#### Task statement
Below are some entries. Copy each line in them that holds "transit".

** Opening Source material block **

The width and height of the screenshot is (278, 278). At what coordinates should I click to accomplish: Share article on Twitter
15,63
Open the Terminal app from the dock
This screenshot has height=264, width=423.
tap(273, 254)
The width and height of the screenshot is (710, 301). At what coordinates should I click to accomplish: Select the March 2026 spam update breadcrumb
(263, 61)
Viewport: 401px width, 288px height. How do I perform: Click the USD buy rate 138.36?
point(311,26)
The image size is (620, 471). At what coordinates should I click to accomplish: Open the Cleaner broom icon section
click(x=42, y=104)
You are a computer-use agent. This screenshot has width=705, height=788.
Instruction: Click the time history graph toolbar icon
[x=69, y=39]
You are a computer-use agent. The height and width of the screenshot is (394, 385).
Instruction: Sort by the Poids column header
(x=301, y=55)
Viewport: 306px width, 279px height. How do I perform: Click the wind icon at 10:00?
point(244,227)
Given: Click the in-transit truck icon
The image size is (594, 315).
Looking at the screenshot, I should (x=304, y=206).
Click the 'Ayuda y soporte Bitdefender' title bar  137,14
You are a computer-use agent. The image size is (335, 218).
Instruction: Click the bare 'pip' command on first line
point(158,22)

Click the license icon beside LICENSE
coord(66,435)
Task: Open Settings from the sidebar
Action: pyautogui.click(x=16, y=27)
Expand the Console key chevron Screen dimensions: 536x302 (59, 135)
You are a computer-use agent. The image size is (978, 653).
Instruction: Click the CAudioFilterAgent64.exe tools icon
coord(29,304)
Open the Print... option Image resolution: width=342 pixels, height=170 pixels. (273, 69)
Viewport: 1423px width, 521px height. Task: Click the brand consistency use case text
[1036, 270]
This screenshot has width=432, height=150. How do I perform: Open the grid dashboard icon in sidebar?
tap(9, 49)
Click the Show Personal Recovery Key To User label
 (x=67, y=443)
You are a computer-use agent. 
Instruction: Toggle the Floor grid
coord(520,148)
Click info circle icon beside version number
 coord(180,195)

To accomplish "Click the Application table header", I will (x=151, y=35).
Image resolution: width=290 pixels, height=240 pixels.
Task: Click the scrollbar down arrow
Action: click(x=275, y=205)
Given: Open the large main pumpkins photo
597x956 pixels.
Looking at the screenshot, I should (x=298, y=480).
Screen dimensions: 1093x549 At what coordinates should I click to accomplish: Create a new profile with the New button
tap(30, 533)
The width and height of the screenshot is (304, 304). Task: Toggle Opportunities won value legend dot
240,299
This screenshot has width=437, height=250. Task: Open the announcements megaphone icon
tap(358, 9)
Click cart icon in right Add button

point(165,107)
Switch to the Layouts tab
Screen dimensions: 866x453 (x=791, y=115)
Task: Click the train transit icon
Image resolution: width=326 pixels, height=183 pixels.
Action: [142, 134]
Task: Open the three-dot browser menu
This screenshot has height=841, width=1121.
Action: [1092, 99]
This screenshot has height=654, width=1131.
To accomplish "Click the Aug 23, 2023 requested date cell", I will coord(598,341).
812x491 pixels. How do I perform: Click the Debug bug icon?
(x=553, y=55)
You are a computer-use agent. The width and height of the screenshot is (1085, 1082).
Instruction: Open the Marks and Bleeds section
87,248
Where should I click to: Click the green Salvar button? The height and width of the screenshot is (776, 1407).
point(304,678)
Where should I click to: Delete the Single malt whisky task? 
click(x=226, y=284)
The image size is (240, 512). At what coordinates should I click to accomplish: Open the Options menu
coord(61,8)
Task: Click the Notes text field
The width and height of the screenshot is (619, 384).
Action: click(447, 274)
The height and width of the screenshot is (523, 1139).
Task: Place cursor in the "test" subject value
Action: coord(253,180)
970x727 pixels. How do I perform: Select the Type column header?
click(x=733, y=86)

** Closing Source material block **

#### Response
Given: Click the in-transit truck icon
Task: Click the train transit icon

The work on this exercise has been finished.